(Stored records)
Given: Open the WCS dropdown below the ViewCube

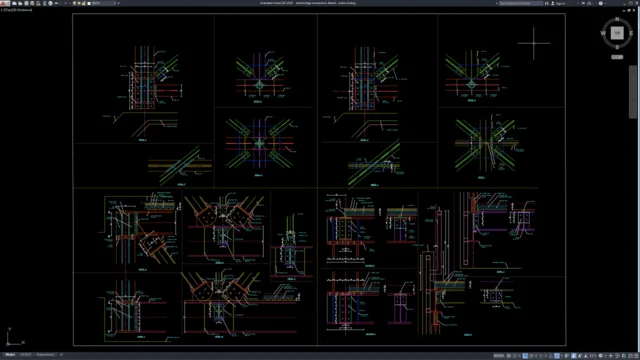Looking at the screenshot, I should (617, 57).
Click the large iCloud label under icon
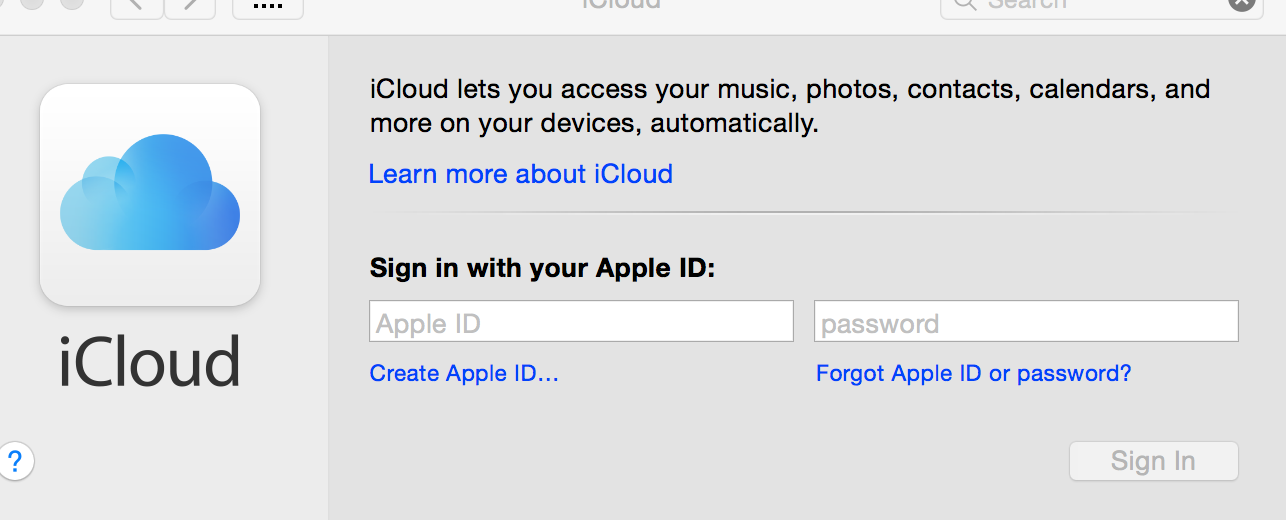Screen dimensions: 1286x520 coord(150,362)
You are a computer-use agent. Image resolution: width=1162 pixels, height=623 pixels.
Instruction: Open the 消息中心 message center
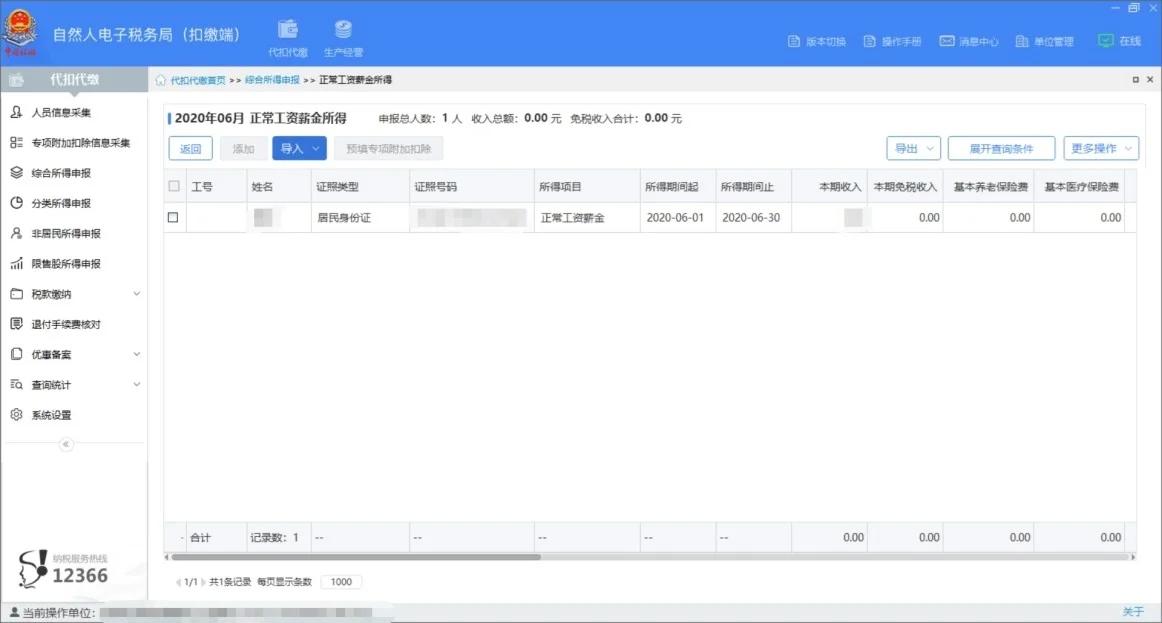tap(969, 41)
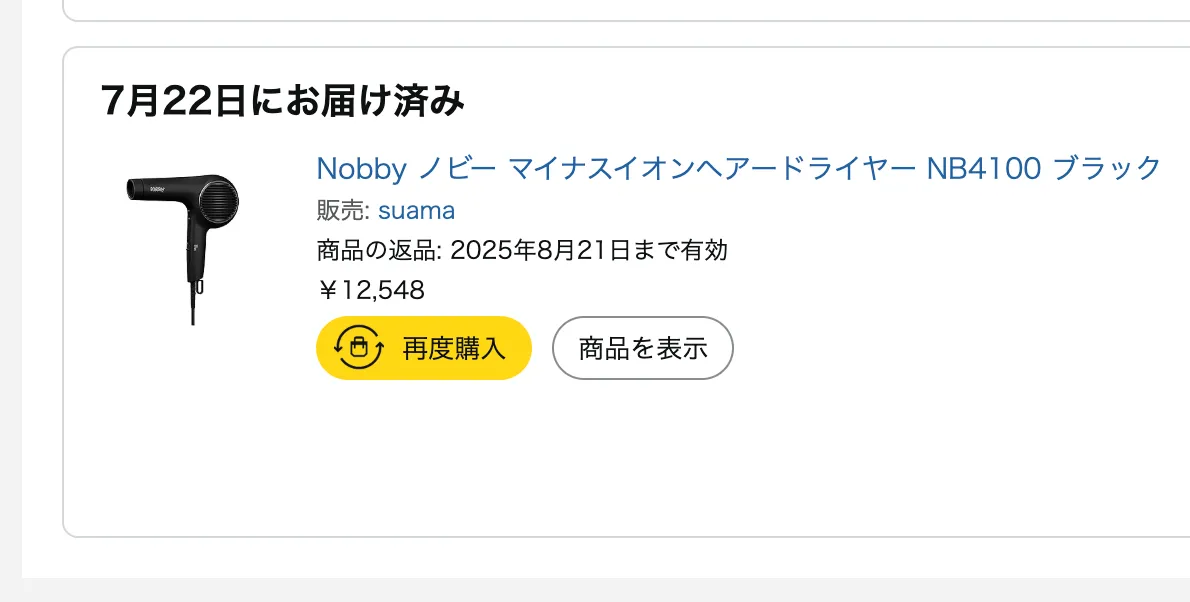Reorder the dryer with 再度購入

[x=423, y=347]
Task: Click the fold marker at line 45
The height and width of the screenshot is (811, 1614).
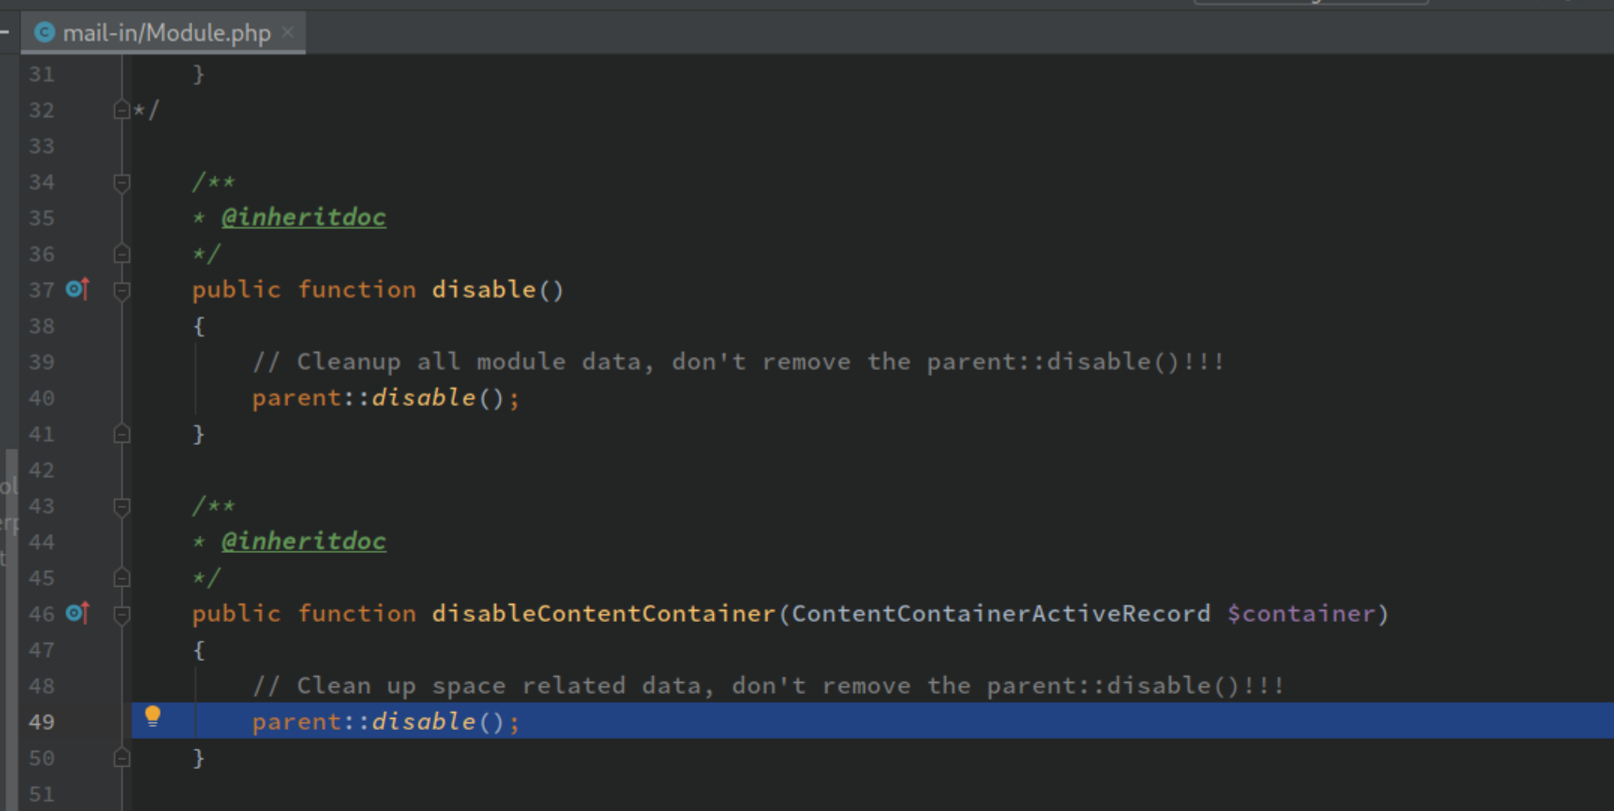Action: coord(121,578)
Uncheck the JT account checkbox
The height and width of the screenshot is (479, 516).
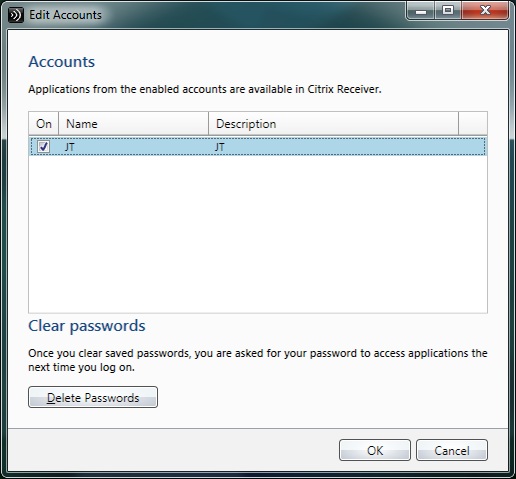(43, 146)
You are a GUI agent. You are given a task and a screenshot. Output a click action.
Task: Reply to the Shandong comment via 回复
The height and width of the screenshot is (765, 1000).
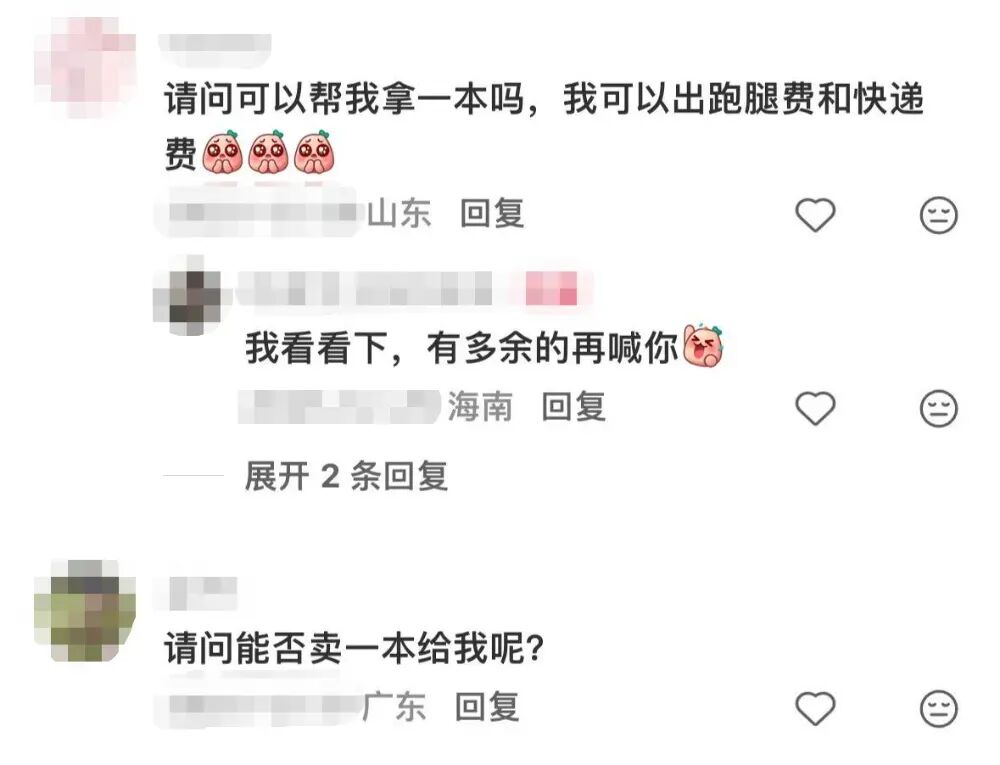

• _What is expected_:
Throughout the data above, report every line that contains the string "agent".

• _Response for this exercise_:
You are a computer-use agent. Image resolution: width=1162 pixels, height=623 pixels.
You are a GUI agent. You are given a task and a screenshot. Output a click action.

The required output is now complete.